Mit dem Einmarsch in die Ukraine hat Moskau alle Hoffnungen auf eine nukleare Abrüstung zunichte gemacht. Im Budapester Memorandum von 1994 versprach Russland, die Unabhängigkeit und Souveränität der Ukraine innerhalb ihrer bestehenden Grenzen zu respektieren, als Gegenleistung für die Übergabe der verbleibenden sowjetischen Atomraketen an Russland. Nachdem Russland nun in das Land einmarschiert ist, wird kein Land auch nur daran denken, dem Beispiel der Ukraine zu folgen.

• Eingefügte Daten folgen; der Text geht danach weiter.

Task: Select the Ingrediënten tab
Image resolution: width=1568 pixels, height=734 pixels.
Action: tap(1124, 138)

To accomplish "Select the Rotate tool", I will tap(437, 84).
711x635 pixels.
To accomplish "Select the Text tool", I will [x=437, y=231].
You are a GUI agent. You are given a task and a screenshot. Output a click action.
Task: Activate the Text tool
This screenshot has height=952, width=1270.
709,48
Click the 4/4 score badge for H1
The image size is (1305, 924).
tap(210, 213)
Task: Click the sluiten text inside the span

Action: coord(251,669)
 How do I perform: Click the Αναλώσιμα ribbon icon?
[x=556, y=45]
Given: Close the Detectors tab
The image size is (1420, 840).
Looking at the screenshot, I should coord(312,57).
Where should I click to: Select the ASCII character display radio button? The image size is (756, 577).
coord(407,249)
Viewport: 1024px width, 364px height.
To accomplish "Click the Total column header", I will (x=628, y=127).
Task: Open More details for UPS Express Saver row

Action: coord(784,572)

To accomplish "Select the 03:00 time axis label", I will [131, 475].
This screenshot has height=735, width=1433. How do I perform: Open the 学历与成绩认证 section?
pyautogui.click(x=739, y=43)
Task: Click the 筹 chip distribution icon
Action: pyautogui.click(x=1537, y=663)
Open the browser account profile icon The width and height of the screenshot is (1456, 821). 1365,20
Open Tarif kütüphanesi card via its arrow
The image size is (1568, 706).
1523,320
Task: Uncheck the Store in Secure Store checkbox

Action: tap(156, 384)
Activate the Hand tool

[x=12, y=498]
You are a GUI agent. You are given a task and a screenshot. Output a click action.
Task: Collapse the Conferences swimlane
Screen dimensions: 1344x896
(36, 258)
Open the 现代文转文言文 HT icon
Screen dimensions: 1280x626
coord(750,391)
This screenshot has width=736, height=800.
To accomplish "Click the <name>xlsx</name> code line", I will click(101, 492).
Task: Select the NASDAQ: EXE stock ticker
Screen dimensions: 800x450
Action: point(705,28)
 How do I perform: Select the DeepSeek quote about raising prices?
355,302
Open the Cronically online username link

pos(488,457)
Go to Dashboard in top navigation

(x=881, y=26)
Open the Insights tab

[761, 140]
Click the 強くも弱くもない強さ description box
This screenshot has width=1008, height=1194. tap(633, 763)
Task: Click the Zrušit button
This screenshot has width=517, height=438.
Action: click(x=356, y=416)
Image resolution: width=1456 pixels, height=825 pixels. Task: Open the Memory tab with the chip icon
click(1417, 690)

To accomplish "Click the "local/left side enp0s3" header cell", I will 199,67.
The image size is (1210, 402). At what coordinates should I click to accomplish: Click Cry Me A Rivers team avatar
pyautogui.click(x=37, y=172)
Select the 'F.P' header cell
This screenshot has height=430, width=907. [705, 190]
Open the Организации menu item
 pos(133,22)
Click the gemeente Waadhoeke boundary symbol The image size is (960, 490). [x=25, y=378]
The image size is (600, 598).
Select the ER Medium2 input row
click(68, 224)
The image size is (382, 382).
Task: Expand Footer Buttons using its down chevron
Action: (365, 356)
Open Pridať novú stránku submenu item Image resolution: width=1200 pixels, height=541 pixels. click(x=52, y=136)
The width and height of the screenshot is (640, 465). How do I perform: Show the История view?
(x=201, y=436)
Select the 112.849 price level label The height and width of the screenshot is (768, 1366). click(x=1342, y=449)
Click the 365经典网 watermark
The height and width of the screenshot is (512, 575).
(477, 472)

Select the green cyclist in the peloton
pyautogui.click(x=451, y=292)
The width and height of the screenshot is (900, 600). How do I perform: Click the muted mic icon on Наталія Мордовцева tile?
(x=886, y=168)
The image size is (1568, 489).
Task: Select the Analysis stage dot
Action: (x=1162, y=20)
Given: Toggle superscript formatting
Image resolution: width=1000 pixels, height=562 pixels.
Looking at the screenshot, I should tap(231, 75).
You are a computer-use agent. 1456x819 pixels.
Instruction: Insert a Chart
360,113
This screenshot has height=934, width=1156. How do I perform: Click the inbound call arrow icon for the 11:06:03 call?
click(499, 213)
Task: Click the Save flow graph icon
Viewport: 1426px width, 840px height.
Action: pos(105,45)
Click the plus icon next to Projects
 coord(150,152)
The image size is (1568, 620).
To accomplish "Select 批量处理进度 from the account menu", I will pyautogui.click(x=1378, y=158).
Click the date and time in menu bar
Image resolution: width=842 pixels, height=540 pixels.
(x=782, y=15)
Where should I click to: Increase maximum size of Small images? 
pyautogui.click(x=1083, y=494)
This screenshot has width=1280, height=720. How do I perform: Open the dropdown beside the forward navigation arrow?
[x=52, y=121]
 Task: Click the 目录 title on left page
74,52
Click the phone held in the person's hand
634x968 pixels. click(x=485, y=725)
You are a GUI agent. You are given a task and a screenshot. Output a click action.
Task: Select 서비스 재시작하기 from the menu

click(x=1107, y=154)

Neues nukleares Wettrüsten

Das Klima hat sich in den letzten Jahren auch aufgrund des nahezu vollständigen Zusammenbruchs des Rüstungskontrollsystems zwischen den USA und Russland verschlechtert. Präsident Trump kündigte 2019 den INF-Vertrag gegen Kurz- und Mittelstreckenraketen, weil Russland ihn nicht einhalten würde. Im Februar gab Putin bekannt, dass Russland das Abkommen zur Begrenzung der Anzahl strategischer Atomsprengköpfe aussetzen werde. Sollte dieses Abkommen endgültig scheitern, besteht die Gefahr eines neuen nuklearen Wettrüstens.

Besonders jetzt, da die Ukraine gezeigt hat, dass die Leistung der konventionellen Streitkräfte Russlands viel schlechter ist, als der Kreml erwartet hatte, möchte Putin möglicherweise mehr Wert auf den Ausbau und die Modernisierung seines Nukleararsenals legen, um Russlands schwindenden Supermachtstatus wiederherzustellen.